Alexei Navalny, Russia's most prominent opposition leader, spent his final weeks in a penal colony above the Arctic Circle.
His 19-year prison sentence was widely condemned by rights groups and in the West as punishment for daring to cross President Vladimir Putin.
Through messages passed through his lawyers, he posted regularly on social media in a characteristically optimistic and light-hearted tone.
Here is what Navalny's final weeks looked like, in his own words:
'Ho-ho-ho'
On December 26, Navalny posted his first message from his new Arctic prison colony, having disappeared for weeks after being moved from his former prison closer to Moscow.

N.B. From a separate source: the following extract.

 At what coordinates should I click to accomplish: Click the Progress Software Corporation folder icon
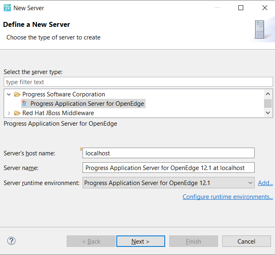click(17, 94)
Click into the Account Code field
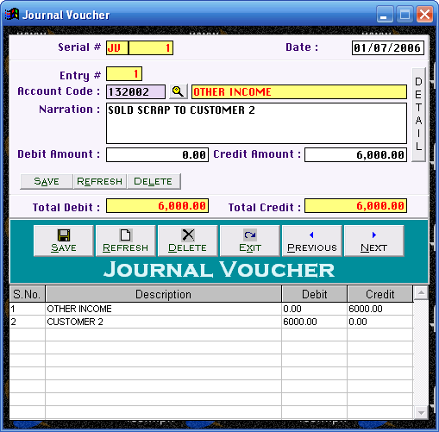 coord(135,92)
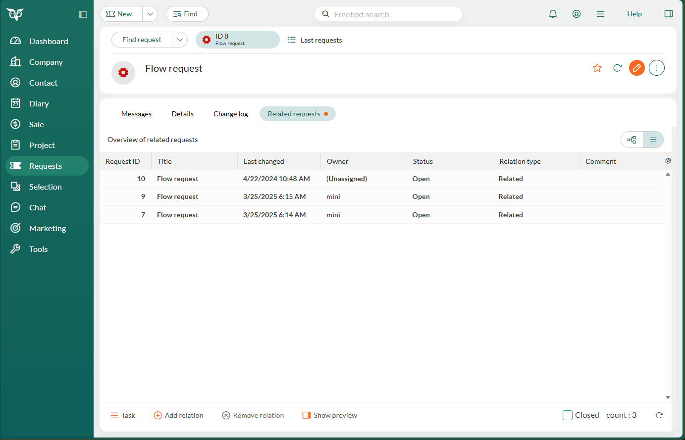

The icy IK-3 prison colony in the Siberian region of Yamal-Nenets, some 2,000 kilometres (1,200 miles) from his native Moscow, would be where he spent his final few weeks.
"I am your new grandfather Frost," Navalny said, in his usual tongue-in-cheek manner.
"I have a tulup, an ushanka and I will have valenki soon," he said, referring to traditional furry Russian winter coats, hats and boots.
"I now live above the Arctic Circle ... But I don't say 'ho-ho-ho, I say 'oh-oh-oh' when I look out the window, where first there is night, then evening, then night again."
Navalny said he was tired from the 20-day journey from his previous prison in the central Vladimir region, close to Moscow.
"Don't worry about me, everything is well. I am so happy that I finally got here."
'Thinking about Leonardo DiCaprio'
A few weeks later, after a spell in quarantine, Navalny shared more details about his conditions in the new Arctic prison.
"The idea that Putin was pleased (enough) that he had put me in a barracks in the Far North that they would stop throwing me in solitary confinement was ... naive," the 47-year-old said.
Prison authorities told him: "'Convict Navalny refused to introduce himself in the correct way'. Seven days in solitary confinement."
Navalny spent more than 300 days in solitary confinement -- or a "punishment cell" as his colleagues called it, based on its name in Russian -- during his three years in prison.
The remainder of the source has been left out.